Set down the listing below verbatim, but only from its first line through the line containing "is (896, 1336).".

++++++++++

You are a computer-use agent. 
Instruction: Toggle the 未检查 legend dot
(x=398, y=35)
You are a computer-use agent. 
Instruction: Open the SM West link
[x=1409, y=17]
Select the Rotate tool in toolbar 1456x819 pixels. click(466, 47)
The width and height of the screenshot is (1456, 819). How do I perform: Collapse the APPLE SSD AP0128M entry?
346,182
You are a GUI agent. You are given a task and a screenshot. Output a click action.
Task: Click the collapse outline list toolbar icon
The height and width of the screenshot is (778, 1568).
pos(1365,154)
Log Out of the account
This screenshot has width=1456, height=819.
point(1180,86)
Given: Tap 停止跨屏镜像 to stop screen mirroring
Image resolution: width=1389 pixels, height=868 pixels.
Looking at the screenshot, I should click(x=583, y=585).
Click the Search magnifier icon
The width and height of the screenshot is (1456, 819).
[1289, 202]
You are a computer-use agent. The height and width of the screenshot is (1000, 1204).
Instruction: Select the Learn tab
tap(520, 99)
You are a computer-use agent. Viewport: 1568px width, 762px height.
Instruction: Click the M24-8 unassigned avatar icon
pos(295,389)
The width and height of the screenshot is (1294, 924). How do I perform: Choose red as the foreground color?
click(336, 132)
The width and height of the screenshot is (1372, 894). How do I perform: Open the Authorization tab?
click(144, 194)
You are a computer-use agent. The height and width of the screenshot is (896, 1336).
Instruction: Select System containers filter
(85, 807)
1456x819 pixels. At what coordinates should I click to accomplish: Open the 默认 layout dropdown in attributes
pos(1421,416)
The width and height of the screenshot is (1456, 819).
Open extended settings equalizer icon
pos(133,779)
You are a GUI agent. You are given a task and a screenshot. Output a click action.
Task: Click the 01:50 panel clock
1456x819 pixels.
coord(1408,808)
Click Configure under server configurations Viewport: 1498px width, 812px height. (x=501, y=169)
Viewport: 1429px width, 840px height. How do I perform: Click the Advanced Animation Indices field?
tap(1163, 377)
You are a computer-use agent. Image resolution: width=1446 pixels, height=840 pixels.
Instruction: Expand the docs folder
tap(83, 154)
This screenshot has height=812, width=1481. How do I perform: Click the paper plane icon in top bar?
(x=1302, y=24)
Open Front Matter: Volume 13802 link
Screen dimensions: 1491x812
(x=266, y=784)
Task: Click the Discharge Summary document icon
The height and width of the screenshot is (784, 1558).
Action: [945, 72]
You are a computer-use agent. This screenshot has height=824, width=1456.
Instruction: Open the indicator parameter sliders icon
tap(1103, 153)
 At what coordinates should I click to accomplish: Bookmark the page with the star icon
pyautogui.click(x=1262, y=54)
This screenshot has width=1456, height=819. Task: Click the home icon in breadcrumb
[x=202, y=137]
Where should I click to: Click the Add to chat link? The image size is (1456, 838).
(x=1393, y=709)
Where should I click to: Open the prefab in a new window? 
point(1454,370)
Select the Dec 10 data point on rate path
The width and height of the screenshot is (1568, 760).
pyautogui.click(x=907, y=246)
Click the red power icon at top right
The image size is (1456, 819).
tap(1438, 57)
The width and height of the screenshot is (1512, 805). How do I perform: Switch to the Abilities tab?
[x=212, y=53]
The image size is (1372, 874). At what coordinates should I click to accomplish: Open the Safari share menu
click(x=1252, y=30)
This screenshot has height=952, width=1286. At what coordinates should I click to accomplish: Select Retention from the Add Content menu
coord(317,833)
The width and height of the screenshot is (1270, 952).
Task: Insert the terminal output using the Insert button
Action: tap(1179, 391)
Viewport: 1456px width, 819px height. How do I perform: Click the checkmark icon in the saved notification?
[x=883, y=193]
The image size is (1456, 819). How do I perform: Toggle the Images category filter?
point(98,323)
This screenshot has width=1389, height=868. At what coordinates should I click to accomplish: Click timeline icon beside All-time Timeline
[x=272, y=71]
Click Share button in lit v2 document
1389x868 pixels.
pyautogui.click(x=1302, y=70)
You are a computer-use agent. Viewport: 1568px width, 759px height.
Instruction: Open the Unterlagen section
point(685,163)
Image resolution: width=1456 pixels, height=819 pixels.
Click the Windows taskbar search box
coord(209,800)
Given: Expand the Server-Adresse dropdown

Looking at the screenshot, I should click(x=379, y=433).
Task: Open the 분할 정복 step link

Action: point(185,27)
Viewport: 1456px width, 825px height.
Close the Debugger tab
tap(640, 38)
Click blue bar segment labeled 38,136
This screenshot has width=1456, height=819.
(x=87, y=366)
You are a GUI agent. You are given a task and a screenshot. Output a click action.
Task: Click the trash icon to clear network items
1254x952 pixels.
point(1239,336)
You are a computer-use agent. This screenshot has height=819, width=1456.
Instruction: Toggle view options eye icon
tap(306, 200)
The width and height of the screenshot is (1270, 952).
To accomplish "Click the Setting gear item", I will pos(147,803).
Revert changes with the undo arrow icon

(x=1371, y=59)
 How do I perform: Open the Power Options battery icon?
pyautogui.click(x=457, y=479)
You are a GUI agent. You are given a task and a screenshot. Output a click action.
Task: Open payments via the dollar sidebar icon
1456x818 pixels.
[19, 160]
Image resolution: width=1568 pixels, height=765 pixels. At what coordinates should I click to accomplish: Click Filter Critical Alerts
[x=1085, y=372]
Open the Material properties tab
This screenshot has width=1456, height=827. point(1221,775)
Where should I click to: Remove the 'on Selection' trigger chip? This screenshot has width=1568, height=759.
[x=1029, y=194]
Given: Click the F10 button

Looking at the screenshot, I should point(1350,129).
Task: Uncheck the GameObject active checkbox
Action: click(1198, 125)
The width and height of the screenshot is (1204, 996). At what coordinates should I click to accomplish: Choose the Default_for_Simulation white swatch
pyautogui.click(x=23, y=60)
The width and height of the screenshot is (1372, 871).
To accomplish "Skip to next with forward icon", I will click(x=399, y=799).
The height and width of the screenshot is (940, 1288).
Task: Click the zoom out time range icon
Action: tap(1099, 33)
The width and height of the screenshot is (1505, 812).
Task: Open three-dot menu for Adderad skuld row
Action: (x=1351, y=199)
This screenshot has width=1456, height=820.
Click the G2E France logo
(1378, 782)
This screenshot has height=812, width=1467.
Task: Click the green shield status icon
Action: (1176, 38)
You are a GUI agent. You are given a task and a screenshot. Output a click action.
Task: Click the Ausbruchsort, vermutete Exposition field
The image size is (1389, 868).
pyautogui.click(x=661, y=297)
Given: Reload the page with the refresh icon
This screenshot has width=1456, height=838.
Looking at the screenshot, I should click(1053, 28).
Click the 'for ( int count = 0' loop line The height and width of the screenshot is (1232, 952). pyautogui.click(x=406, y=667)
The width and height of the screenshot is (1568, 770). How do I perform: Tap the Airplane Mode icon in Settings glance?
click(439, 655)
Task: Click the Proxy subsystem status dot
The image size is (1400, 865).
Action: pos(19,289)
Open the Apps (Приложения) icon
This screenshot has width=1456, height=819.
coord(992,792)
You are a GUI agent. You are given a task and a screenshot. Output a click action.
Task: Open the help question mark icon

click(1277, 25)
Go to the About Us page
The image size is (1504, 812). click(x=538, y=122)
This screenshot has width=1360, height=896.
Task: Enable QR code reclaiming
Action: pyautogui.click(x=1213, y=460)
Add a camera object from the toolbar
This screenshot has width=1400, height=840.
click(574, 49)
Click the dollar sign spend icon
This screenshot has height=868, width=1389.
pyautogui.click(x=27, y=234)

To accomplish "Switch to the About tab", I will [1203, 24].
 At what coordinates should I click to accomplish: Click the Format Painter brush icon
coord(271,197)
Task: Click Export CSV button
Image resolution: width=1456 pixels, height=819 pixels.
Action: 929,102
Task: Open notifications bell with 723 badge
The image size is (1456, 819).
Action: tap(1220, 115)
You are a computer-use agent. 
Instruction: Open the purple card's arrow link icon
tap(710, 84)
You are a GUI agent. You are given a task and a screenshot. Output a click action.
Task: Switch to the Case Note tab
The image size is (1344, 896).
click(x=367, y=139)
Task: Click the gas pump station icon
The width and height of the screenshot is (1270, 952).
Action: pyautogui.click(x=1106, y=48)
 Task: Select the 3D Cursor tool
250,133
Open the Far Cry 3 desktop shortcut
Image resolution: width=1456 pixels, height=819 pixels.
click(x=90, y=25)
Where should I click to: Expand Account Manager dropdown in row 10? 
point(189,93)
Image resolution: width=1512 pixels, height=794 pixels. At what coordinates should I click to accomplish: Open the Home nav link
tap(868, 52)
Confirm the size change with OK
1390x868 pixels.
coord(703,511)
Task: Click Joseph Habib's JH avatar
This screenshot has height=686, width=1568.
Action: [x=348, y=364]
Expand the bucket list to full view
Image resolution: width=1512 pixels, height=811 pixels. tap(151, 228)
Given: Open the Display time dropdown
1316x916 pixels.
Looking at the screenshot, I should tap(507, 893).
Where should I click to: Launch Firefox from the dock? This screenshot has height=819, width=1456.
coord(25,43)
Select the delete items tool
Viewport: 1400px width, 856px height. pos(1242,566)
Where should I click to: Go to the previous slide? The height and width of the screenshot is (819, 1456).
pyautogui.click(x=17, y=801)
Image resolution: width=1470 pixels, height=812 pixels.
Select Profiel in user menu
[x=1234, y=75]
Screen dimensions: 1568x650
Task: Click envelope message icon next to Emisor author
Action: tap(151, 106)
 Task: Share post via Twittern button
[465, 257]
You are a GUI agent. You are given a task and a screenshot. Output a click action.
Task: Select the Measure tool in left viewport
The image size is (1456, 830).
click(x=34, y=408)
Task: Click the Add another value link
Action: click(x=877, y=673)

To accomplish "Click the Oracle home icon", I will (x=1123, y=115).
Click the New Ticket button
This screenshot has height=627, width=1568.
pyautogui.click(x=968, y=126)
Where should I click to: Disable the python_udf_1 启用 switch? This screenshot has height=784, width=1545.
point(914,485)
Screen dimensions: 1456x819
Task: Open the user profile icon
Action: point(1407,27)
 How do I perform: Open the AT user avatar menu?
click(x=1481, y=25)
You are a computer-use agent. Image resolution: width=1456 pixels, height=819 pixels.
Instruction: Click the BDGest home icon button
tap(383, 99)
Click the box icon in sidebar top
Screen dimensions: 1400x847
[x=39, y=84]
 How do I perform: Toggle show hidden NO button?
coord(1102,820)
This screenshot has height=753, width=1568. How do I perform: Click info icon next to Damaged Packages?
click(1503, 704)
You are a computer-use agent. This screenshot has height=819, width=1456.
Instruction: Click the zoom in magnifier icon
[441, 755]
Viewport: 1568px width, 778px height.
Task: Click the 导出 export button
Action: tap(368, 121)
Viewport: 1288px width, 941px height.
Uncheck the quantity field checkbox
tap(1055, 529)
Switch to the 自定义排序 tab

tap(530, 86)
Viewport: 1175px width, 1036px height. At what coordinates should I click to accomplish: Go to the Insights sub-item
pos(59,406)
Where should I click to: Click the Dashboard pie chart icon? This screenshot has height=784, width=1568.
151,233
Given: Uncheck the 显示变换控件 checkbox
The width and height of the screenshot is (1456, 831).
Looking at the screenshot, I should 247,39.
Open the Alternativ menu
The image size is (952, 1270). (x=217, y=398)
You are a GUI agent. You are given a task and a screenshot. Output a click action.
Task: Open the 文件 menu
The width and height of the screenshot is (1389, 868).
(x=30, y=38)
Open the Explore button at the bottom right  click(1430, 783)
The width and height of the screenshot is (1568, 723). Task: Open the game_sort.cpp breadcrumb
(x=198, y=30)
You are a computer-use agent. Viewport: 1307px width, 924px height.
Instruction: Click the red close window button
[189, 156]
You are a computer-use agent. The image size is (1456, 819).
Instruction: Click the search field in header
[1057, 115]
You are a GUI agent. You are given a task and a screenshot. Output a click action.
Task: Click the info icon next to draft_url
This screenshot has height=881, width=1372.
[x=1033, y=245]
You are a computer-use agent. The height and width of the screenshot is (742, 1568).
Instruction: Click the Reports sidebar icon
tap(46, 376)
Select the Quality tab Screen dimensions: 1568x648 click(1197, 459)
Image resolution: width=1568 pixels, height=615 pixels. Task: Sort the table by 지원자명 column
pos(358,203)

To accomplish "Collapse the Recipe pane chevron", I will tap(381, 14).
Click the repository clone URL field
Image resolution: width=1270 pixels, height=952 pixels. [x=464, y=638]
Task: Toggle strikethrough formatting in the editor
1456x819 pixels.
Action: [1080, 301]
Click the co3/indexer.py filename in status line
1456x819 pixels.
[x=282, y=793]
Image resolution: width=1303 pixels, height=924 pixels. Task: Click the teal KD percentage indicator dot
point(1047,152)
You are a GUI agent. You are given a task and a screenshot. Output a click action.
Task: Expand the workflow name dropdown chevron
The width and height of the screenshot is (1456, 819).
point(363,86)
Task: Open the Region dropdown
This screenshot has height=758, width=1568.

++++++++++

--- Finished task ---
You are a computer-use agent. 
Instruction: Toggle the 未检查 legend dot
(x=398, y=35)
You are a computer-use agent. 
Instruction: Open the SM West link
[x=1409, y=17]
Select the Rotate tool in toolbar 1456x819 pixels. click(466, 47)
The width and height of the screenshot is (1456, 819). How do I perform: Collapse the APPLE SSD AP0128M entry?
346,182
You are a GUI agent. You are given a task and a screenshot. Output a click action.
Task: Click the collapse outline list toolbar icon
The height and width of the screenshot is (778, 1568).
pos(1365,154)
Log Out of the account
This screenshot has width=1456, height=819.
point(1180,86)
Given: Tap 停止跨屏镜像 to stop screen mirroring
Image resolution: width=1389 pixels, height=868 pixels.
Looking at the screenshot, I should click(x=583, y=585).
Click the Search magnifier icon
The width and height of the screenshot is (1456, 819).
[1289, 202]
You are a computer-use agent. The height and width of the screenshot is (1000, 1204).
Instruction: Select the Learn tab
tap(520, 99)
You are a computer-use agent. Viewport: 1568px width, 762px height.
Instruction: Click the M24-8 unassigned avatar icon
pos(295,389)
The width and height of the screenshot is (1294, 924). How do I perform: Choose red as the foreground color?
click(336, 132)
The width and height of the screenshot is (1372, 894). How do I perform: Open the Authorization tab?
click(144, 194)
You are a computer-use agent. The height and width of the screenshot is (896, 1336).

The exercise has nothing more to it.